The pharmacy agreements set out the amounts of the various fees ('pharmacy remuneration') which pharmacies are paid to dispense PBS and Repatriation Pharmaceutical Benefits Scheme (RPBS) medicines, as well as the estimated total cost of pharmacy remuneration over the life of the agreement.

More recently the agreements have provided the funding for additional clinical services intended to improve the use of PBS and RPBS medicines in the community.

==Commercial Interests==
===Guild Insurance===
Established in 1963, Guild Insurance provides business insurance, professional indemnity, home & contents and car insurance.

===Guild Super===
Established in 1994, Guild Trustee Services Pty Limited (GTS) is the trustee for the Guild Retirement Fund (GRF), which includes GuildSuper, Child Care Super and GuildPension.

===Meridian Lawyers===
Established in 2004, with the aim of providing legal services, Meridian provides legal advice in insurance law, health law, corporate and commercial law, employment law, commercial litigation and dispute resolution from their offices in Sydney, Melbourne, Newcastle, Brisbane and Perth.

===Gold Cross===
Established in 1940 as Gilseal and renamed Gold Cross Products & Services in 1997, Gold Cross endorses pharmacy products and services badged with the Guild's logo. The company owns the Glucojel Confectionary and is the publisher of the official journal of the Pharmacy Guild of Australia, In The Know (ITK).

===MedAdvisor===
Established as Guildlink in 1995, as a Medicines Information platform and Information Technology Company. GuildLink has been working with pharmaceutical companies, dispensing software vendors and health information providers to distribute medicines information electronically to the Australian market. In 2011 GuildCare was launched as part of the Pharmacy Guild of Australia's initiative to have a national systemised platform for delivering of professional health services. In 2022 Guildlink merged with US based Medadvisor and The Guild became the largest shareholder.

===FRED IT Group===
Established in 1992, Fred IT Group provides software services to the pharmacy industry. Fred IT currently provides:
- cloud based management platform specifically for pharmacy
- dispense solution for retail pharmacy – Fred Dispense
- Fred Office and POS Solutions which integrate to provide management of the professional and commercial aspects of retail pharmacy
- cloud-based server and network monitoring and maintenance, and backup and recovery
- Supply and installation of IT hardware

===Australian Association of Consultant Pharmacy (AACP)===
Established in 1992, the AACP is the major credentialing body for professional pharmacy cognitive services that are remunerated separately from the supply of medicines. Its primary role is to develop and administer the assessment process leading to the accreditation of registered pharmacists.

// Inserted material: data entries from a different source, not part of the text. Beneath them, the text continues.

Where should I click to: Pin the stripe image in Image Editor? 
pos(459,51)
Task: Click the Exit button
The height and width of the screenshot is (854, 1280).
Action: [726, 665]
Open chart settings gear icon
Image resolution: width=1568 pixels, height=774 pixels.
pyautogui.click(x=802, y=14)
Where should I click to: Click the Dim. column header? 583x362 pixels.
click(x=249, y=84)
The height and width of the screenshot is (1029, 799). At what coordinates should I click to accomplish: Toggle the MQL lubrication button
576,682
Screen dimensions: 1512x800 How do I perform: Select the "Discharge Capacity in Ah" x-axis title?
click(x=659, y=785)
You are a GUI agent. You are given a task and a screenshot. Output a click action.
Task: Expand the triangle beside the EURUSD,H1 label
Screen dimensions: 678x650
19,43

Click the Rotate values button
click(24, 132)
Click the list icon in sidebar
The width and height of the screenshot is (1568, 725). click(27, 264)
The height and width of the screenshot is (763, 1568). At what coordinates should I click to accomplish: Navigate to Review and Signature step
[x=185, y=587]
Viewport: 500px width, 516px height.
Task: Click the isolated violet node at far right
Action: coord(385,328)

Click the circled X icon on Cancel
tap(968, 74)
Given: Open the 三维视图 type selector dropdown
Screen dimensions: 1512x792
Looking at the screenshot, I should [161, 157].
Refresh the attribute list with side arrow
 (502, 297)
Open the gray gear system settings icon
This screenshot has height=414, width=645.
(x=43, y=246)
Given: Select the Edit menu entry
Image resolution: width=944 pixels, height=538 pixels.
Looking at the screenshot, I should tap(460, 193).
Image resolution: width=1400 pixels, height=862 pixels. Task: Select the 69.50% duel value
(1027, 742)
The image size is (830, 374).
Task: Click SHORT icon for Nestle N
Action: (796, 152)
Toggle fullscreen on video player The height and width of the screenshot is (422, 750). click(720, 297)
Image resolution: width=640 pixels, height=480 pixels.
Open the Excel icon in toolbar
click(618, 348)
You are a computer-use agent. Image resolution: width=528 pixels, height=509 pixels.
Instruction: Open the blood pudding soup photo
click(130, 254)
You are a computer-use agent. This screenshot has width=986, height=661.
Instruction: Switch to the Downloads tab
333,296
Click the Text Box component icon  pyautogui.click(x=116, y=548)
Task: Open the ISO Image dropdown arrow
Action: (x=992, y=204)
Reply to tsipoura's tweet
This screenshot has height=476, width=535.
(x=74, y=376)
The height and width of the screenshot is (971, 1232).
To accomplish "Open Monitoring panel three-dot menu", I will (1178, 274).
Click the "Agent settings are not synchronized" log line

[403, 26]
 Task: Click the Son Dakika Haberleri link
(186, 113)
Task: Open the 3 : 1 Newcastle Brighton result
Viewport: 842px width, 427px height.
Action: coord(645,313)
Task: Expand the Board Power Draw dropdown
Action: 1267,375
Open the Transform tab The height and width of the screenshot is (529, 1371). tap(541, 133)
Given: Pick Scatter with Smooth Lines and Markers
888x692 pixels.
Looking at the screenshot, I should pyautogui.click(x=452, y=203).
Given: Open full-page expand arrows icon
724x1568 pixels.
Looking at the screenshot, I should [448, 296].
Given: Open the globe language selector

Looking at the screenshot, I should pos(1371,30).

The AACP was established to develop a national approach to the practice of 'consultant' pharmacy as an expansion of the professional health role of pharmacy in Australia. As such, it promotes and seeks recognition for the practice of consultant pharmacy and the provision of value-added, professional services in Australia.

==Controversy==
In mid-2018, the Pharmacy Guild Of Australia paid $15,000 in donations to the One Nation political party. This led to complaints from Pharmacy Guild members, due in part to anti-vaccination comments made by the One Nation leader Pauline Hanson. The Victorian president of the Pharmacy Guild, Anthony Tassone, defended the political donation, quoted as saying “The guild continuously considers and reviews its donations to political parties”.